The dataframe has 5 boroughs and 306 neighbourhoods.
The geograpical coordinate of Manhattan are 40.7896239, -73.9598939.


## 2. TORONTO DATA.

Now we will work on getting and arranging the Toronto Dataset in the same format with top 10 most common venues.

This dataset exists for free on the web.
https://en.wikipedia.org/wiki/List_of_postal_codes_of_Canada:_M

In [4]:
html = ""

html = urllib.request.urlopen("https://en.wikipedia.org/wiki/List_of_postal_codes_of_Canada:_M").read().decode('utf-8')

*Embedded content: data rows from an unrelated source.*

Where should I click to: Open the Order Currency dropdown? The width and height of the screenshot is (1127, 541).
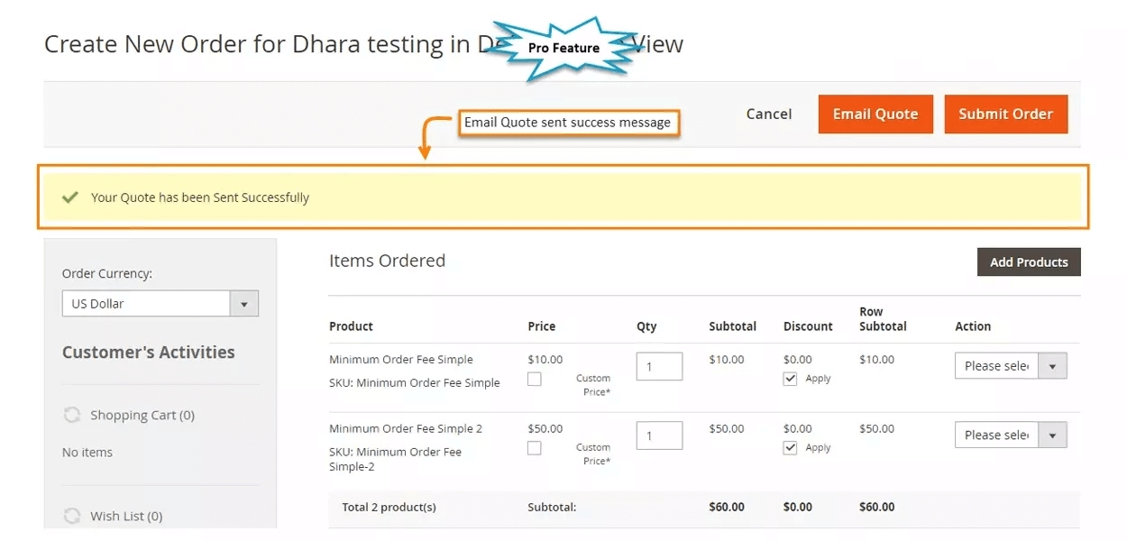point(160,304)
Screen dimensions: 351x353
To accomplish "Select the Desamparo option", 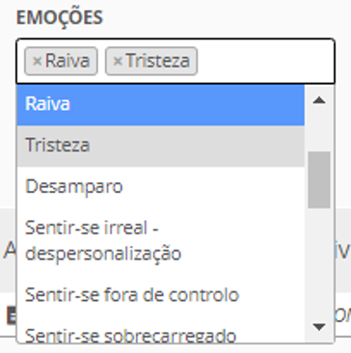I will click(x=161, y=187).
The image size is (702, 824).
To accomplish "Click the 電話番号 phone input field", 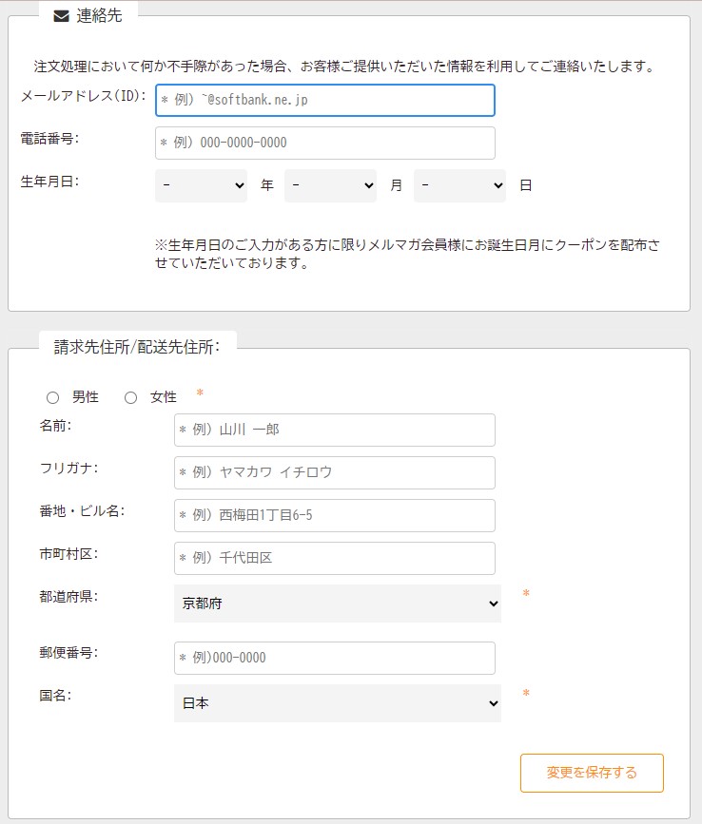I will point(324,143).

df = pd.DataFrame(columns = ['Postal Code','Borough','Neighbourhood'])
rows = ['init1','init2','init3']
counter = 0


while True:
    #loop to fill the three items in the list named "rows"
    for i in range (0,3):
        LinkStart = html.find("<td>")
        if(LinkStart == -1):
            break
        html = html[LinkStart+4:]
        LinkEnd = html.find("<")
        rows[i] = html[:LinkEnd].strip()
    
    #if end of the html then exit the loop
    LinkStart = html.find("<td>")
    if(LinkStart == -1):
        break
    
    #if Neighbourhood is 'Not assigned' then set Borough as the Neighbourhood
    if(rows[2] == 'Not assigned'):
        rows[2] = rows[1]
        
    
    #if more than one Neighbourhood in one postal code, then put all the Neighbourhoods in the same row of the DataFrame
    if(counter != 0):    
        if(df.iloc[-1][0] == rows[0]):
            df.iloc[-1][0] = df.iloc[-1][0] + ', ' + rows[2]
        
        elif(rows[1] != 'Not assigned'):
            temp = pd.DataFrame({'Postal Code':rows[0],'Borough':rows[1],'Neighbourhood':rows[2]}, index=[0])
            df = pd.concat([df, temp])
    
    #if borough is not equal to "Not assigned", only then copy the row in the DataFrame.
    if(rows[1] != 'Not assigned'):
            temp = pd.DataFrame({'Postal Code':rows[0],'Borough':rows[1],'Neighbourhood':rows[2]}, index=[0])
            df = pd.concat([df, temp])
    
df.reset_index(drop=True)

!wget -O Geospatial_Coordinates.csv https://cocl.us/Geospatial_data
    

latlong = pd.read_csv("Geospatial_Coordinates.csv")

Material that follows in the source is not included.